Others can move beyond the earthquake, but Project Antioch cannot
“This is all a miracle,” Luis Gomez exclaims as he stands dwarfed in the entrance of a cavernous warehouse in Antakya, Turkey. He greets a handful of volunteers in gray Adventist Vakfi vests helping to handle pallets of food supplies, stacks of diapers, a truck bed of water jugs.
Over nine months have passed since the devastating quake of February 6, 2023 claimed 51,000 lives and demolished large portions of the Hatay province, including much of the historic city of Antakya, once known as the biblical city of Antioch. To most of the 16 million whose lives were shattered that day, their worst reminder isn’t the 30,000 aftershocks in the months following the quake. It’s the immeasurable, long-term loss. Today most of Antakya’s population live in tents. Hundreds of thousands still have no assurance of food and clean water.
The warehouse, pallets, and volunteers are some of the critical elements of Antioch Project, or Adventist Vakfi (Adventist Foundation), a government-recognized agency currently distributing food boxes, hygiene kits, and water to some of the most needy of the homeless.
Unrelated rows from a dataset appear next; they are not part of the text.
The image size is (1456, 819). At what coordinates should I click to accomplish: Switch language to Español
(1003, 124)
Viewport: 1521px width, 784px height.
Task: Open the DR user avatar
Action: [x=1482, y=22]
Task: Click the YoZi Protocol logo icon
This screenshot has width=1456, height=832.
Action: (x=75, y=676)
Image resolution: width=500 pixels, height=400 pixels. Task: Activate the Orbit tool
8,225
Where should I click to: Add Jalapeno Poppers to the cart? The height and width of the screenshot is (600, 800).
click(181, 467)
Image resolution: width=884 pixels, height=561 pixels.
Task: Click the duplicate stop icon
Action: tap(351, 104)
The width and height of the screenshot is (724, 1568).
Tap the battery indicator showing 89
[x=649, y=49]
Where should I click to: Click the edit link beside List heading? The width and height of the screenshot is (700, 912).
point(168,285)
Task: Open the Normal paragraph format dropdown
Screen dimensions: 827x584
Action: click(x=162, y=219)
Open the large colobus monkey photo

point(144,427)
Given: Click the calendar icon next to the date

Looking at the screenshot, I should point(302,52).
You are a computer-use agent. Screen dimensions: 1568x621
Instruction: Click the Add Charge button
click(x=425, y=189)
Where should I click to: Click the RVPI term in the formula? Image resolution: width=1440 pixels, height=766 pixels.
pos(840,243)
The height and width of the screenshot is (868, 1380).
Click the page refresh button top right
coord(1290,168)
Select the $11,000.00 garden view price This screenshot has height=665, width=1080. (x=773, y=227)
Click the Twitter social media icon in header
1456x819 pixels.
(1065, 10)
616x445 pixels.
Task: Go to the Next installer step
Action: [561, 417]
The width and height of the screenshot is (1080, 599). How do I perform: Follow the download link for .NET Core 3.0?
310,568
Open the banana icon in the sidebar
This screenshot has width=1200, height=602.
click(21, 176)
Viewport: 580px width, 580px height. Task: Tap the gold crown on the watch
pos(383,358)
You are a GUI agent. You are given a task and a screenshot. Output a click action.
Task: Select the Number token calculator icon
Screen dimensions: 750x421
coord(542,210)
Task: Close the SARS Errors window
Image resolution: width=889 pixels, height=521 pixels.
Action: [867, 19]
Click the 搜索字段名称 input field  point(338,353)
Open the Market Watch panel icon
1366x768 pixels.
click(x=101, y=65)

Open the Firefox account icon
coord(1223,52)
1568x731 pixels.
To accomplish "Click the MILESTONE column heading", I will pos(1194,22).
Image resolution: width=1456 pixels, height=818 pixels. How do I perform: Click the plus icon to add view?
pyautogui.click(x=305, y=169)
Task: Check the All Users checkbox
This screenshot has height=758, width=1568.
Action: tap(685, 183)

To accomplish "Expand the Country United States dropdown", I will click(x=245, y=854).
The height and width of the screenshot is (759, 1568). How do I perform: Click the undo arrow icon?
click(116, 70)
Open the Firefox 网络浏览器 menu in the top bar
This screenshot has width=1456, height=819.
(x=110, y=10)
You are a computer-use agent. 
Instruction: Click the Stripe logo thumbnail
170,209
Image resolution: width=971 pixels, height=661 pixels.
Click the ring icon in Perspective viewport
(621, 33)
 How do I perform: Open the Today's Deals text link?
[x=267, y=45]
Luis, who speaks Turkish and knows Antakya’s layout and neighborhoods well, is well-equipped to coordinate the multi-stage project.
“I was living in Adana at the time of the quake,” he recalls. “When I arrived in Antakya the first time, I thought I’d stepped into a horror movie. The rubble, the rescue teams, the bodies, the wailing.” He takes a deep breath. “That part is over. Now, it’s just poverty. Extreme poverty. And hopelessness.” If there ever was a place that needs miracles, it is Antakya.
Murat Garib, who has been assisting with the Project since it was launched a month after the quake, has experienced the challenge first hand. He remembers. “We hardly knew where to turn, where to begin, it was so overwhelming.” The interest from around the world brought early emergency resources from ADRA International and other ADRA country offices, local churches, and private donors. But by mid-March Project Antioch was in place and the first group of volunteers were scheduled to arrive. No one knew where they would sleep, bathe, cook, or eat.
Those were the challenges weighing on Luis’ mind as he drove through the deserted countryside outside of Antakya nearly four weeks after the quake. Engulfed by the dusty landscape, he almost didn’t notice a lone figure on the side of the highway waving him to stop. Luis could only think of excuses. Where would anyone be going when there is nowhere to go? Could he really take time to stop and help? Hesitantly Luis drifted to a stop; the man caught up to the car, thanking Luis profusely as he climbed in.
To make small talk Luis explained the errand he was on, the aid that was coming, the volunteers on their way, his search for a place for them to live in such unlivable surroundings. The man seemed interested.
“You can use my place,” he finally offered matter-of-factly. He described property he owned on a nearby hill–an old mosque, a shrine of sorts. It was still intact after the quake, with rooms enough for sleeping, washing, cooking, working, storing. It was sufficient for the Project’s needs.
But God went beyond the sufficient. The old mosque didn’t provide the space to hold the amount of goods the Project would be handling. But friends who had been helping Luis and Murat with translation met a businessman who owned a warehouse, a very large one. It was ten minutes from the old mosque and 30 minutes from some of Antakya’s neediest neighborhoods.
The first eight Korean young people had a place to stay, and space to work. In the first six months of the Project, they had the support of 65 volunteers from 14 countries. 7755 families received aid with 3540 food boxes, 3828 hygiene packages, 6573 five-liter bottles of water. In addition, as items were available, the Project distributed 3,000 t-shirts, electric pans, fans, diapers, shoes, underwear, and more.
Sara. a member of a group from Middle East University who arrived in mid-June, planned to volunteer for three weeks. “Everyone around us spoke Turkish, but it slowly dawned on me that if I stayed the whole summer and translated, we would be able to serve the Arabic-speaking refugees too. I saw God’s purpose for my life clearer than ever. I will never be the same.”
“We have chosen to search out the most isolated, the most vulnerable,” explains Murat, who has been with the Project since the beginning. “We actually drive around looking for small groups of families in their makeshift dwellings or tents who are trying to survive on their own.”
Some are uncertain of the help, but some are deeply appreciative. “The most touching experience is when families urge us to stay to share tea or a small meal that they have made from the provisions we’ve brought them,” Luis shares. “For a few special moments, we play with the children, we drink tea together, we visit like we’ve known each other for years. I thank God that in the very place where Jesus’ followers were first called Christians, we can live out the love of Christ to a people who have all but lost hope. That we can be like Jesus to them.”